Astronomiae Pars Optica

图
图 16:《光学部分》中的一幅插图,展示了不同物种眼睛的结构

   当开普勒继续缓慢分析第谷的火星观测数据(现在他已能全面获取这些数据),并开始缓慢地编制《鲁道夫天文表》时,他也开始了对光学法则的研究,这一研究源自他 1600 年关于月球的论文。日月食现象中有一些未解的现象,例如意外的阴影大小、全月食的红色和全日食时周围的异常光线等。此外,天文观测中还存在与大气折射相关的问题。1603 年大部分时间,开普勒暂停了其他工作,专注于光学理论的研究;最终的手稿于 1604 年 1 月 1 日呈交给皇帝,并出版为《光学部分》(*Astronomiae Pars Optica*)。在这部作品中,开普勒描述了控制光强度的平方反比定律、平面镜和弯曲镜的反射原理、针孔相机的原理以及光学在天文学中的应用,如视差和天体的视直径。他还将光学研究扩展到人眼,通常被神经科学家认为是第一个认识到眼睛的晶状体将图像颠倒并反转投射到视网膜上的人。对于开普勒而言,这一难题并不特别重要,因为他认为它与光学无关,尽管他曾提出图像在 “大脑的空隙中” 由于 “灵魂的活动” 得到了纠正。[95]
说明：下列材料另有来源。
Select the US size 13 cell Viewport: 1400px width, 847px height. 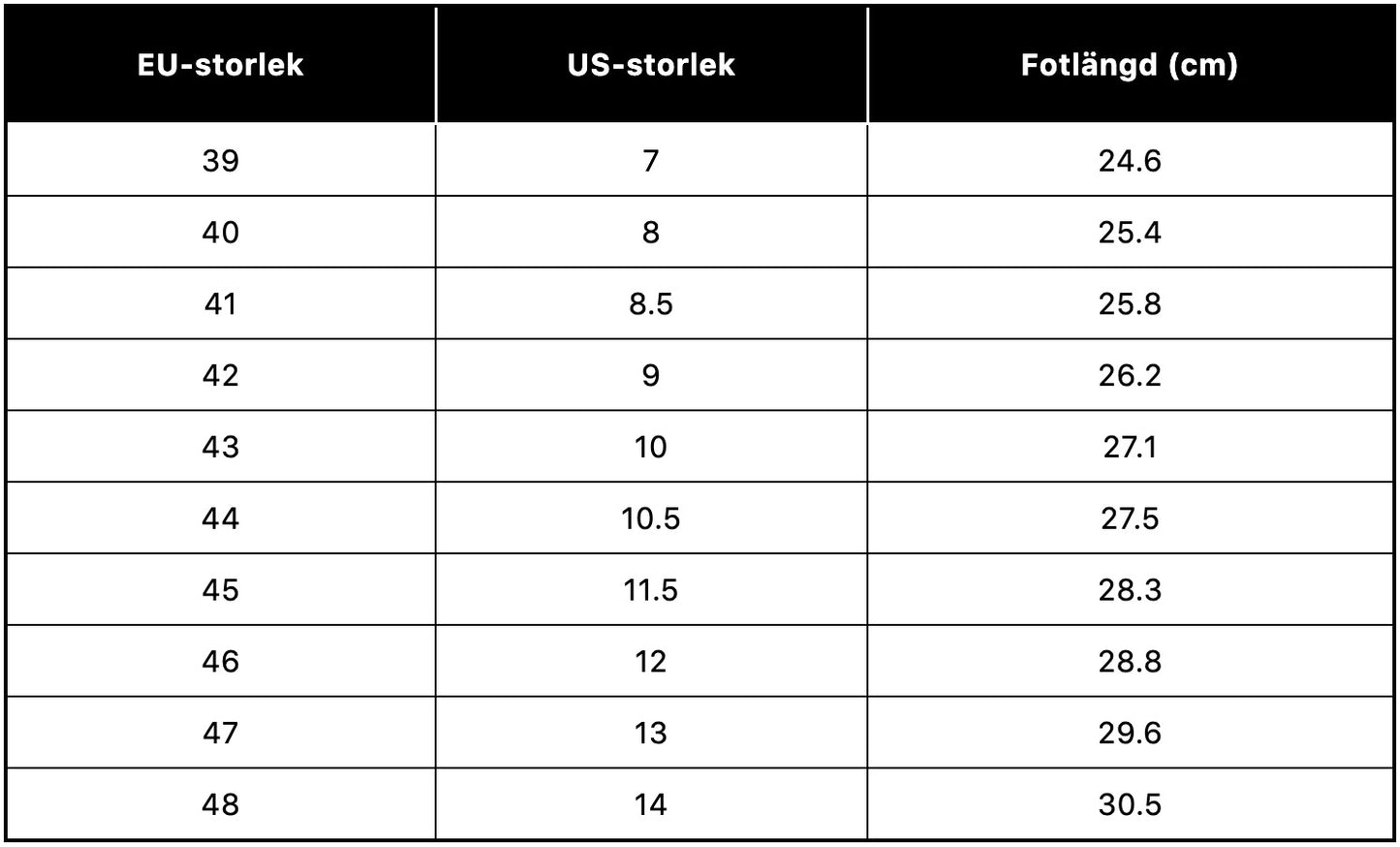[x=651, y=734]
   今天,《光学部分》被普遍认为是现代光学的奠基之作(尽管折射定律未被提及)。[96]在投影几何学的起源方面,开普勒在此作品中引入了数学实体连续变化的概念。他提出,如果一个圆锥曲线的焦点沿着连接焦点的线移动,几何形状将发生变化或退化,变成另一种形式。通过这种方式,椭圆变为抛物线,当椭圆的两个焦点合并时,它会形成一个圆。当双曲线的焦点合并时,双曲线变成一对直线。他还假设,如果一条直线延伸至无穷大,它将在无穷远处与自身相交,从而具有大圆的性质。[97]

《屈光学》

   在 1610 年初,伽利略·伽利莱使用他强大的新望远镜发现了四颗绕木星运转的卫星。当伽利略将他的发现以《星际信使》(Sidereus Nuncius)的形式发布时,他寻求开普勒的意见,部分是为了增强他的观察结果的可信度。开普勒热情地做出了回应,发表了一篇简短的回复《与星际信使的对话》(Dissertatio cum Nuncio Sidereo)。他赞同伽利略的观察结果,并提出了一系列关于伽利略发现及其望远镜方法的推测,涵盖了天文学、光学、宇宙学以及占星学的意义和影响。随后同年,开普勒在《木星卫星记》(Narratio de Jovis Satellitibus)中发表了他自己的望远镜观测结果,进一步支持了伽利略。然而,令开普勒失望的是,伽利略从未发表他对《新天文学》(Astronomia Nova)的反应(如果有的话)。[98]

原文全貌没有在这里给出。